Spike Lee tinha rodado o essencial do filme ao longo do verão de 2001. Depois dos atentados, decidiu integrar o acontecimento na sua ficção, conseguindo filmar uma cena com um diálogo (entre Philip Seymour Hoffman e Barry Pepper) cujo fundo é o chamado "Ground Zero" - foi a primeira vez que o cinema mostrou a zona onde tinham existido as Torres Gémeas. Mais ou menos pela mesma altura, algumas imagens em que se via o World Trade Center foram retiradas de Homem-Aranha, de Sam Raimi. A 29 de junho de 2001, cerca de dois meses e meio antes dos atentados, tinha-se estreado a ficção científica A.I. - Inteligência Artificial, de Steven Spielberg: é o retrato de um menino-robot (Haley Joel Osment), num futuro em que as alterações do clima fazem com que as grandes metrópoles estejam submersas - no caso da Nova Iorque com as Torres Gémeas semicobertas pelas águas...

Como lidar com as imagens do fim do World Trade Center? A pergunta está inscrita na história do cinema desde 11" 09" 01 - 11 Perspetivas, filme coletivo estreado no Festival de Veneza de 2002 em que onze cineastas - incluindo a iraniana Samira Makhmalbaf, o americano Sean Penn, o mexicano Alejandro González Iñárritu, o israelita Amos Gitai e o japonês Shohei Imamura - assinam outros tantos episódios (cada um com 11 minutos, 9 segundos e mais um fotograma). A proposta de Iñárritu é das primeiras narrativas cinematográficas a usar imagens das torres a arder, algumas delas mostrando corpos a cair, gerando uma experiência sensorial que, na sua brevidade, possui a vibração de um verdadeiro requiem.

No campo das "reconstituições", no sentido mais corrente da palavra, dois filmes de 2006 distinguiram-se pela afirmação dos poderes de encenação do cinema: Voo 93, de Paul Greengrass, sobre o avião que os terroristas não conseguiram fazer despenhar na Casa Branca graças à ação dos respetivos passageiros, e World Trade Center, de Oliver Stone, centrado na ação de alguns elementos da Polícia do Porto de Nova Iorque tentando encontrar sobreviventes nos escombros.

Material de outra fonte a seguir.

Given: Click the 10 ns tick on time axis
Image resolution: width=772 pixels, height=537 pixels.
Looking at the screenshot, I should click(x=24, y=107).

Este processo de "devolução" do 11 de setembro ao realismo cinematográfico teria uma concretização muito especial em Extremamente Alto, Incrivelmente Perto (2011), de Stephen Daldry, a partir do romance de Jonathan Safran Foer. Para lá da sua delicadeza emocional, a história do rapaz (Thomas Horn) que tenta encontrar um fio condutor para compreender a herança material e simbólica do pai (Tom Hanks), morto nos atentados, o filme de Daldry sabe integrar, com dramática contenção, as imagens do World Trade Center a arder - veja-se a espantosa cena em que a mãe (Sandra Bullock) vê as torres a partir do seu local de trabalho.

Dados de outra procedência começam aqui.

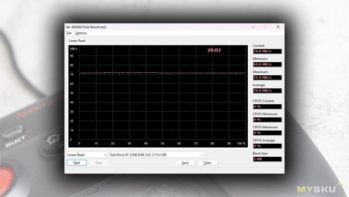Clear the benchmark graph
The width and height of the screenshot is (349, 197).
pos(207,163)
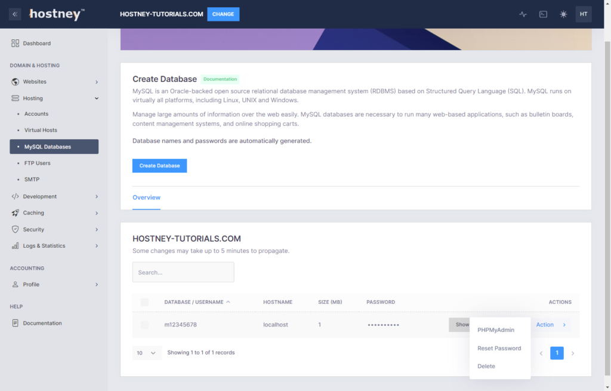Switch to the Overview tab

click(x=146, y=198)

Na arqueologia mitológica do World Trade Center, é forçoso citar o nome do francês Philippe Petit, funambulista que, no dia 7 de agosto de 1974, caminhou sobre um arame ligando as Torres Gémeas - durante 45 minutos! A sua proeza ilegal foi evocada no documentário Homem no Arame (2008), de James Marsh, e encenada no prodigioso The Walk/O Desafio (2015), de Robert Zemeckis, com Joseph Gordon-Levitt no papel de Petit.

O filme de Zemeckis existe, afinal, como uma celebração da criatividade humana e uma tocante memória da grandiosidade dos edifícios destruídos em 2001. Apoiado em sofisticados efeitos especiais, suscetíveis de nos fazer sentir a vertigem espetacular da travessia de Petit, The Walk (atualmente disponível na Netflix) teve um impacto moderado, mesmo nas salas IMAX de todo o mundo em que foi exibido - há nele uma verdade humana, ligada à comoção primitiva do espetáculo cinematográfico que, pelos vistos, deixou de funcionar nas salas ocupadas por super-heróis.